Dataset items:
┄┄┄┄┄┄┄┄┄┄┄┄┄┄┄┄┄┄┄┄

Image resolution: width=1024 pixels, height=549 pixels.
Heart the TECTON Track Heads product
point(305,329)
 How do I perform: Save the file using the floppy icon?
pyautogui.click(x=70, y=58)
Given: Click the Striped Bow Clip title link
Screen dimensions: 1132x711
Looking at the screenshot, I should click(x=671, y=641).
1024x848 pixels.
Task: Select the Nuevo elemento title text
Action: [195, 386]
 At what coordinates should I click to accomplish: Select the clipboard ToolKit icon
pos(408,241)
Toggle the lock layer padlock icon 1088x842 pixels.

┄┄┄┄┄┄┄┄┄┄┄┄┄┄┄┄┄┄┄┄

WORK REQUIRED: Word for word, repeat every entry listed above.

RESPONSE TO THIS TASK:
Image resolution: width=1024 pixels, height=549 pixels.
Heart the TECTON Track Heads product
point(305,329)
 How do I perform: Save the file using the floppy icon?
pyautogui.click(x=70, y=58)
Given: Click the Striped Bow Clip title link
Screen dimensions: 1132x711
Looking at the screenshot, I should click(x=671, y=641).
1024x848 pixels.
Task: Select the Nuevo elemento title text
Action: [195, 386]
 At what coordinates should I click to accomplish: Select the clipboard ToolKit icon
pos(408,241)
Toggle the lock layer padlock icon 1088x842 pixels.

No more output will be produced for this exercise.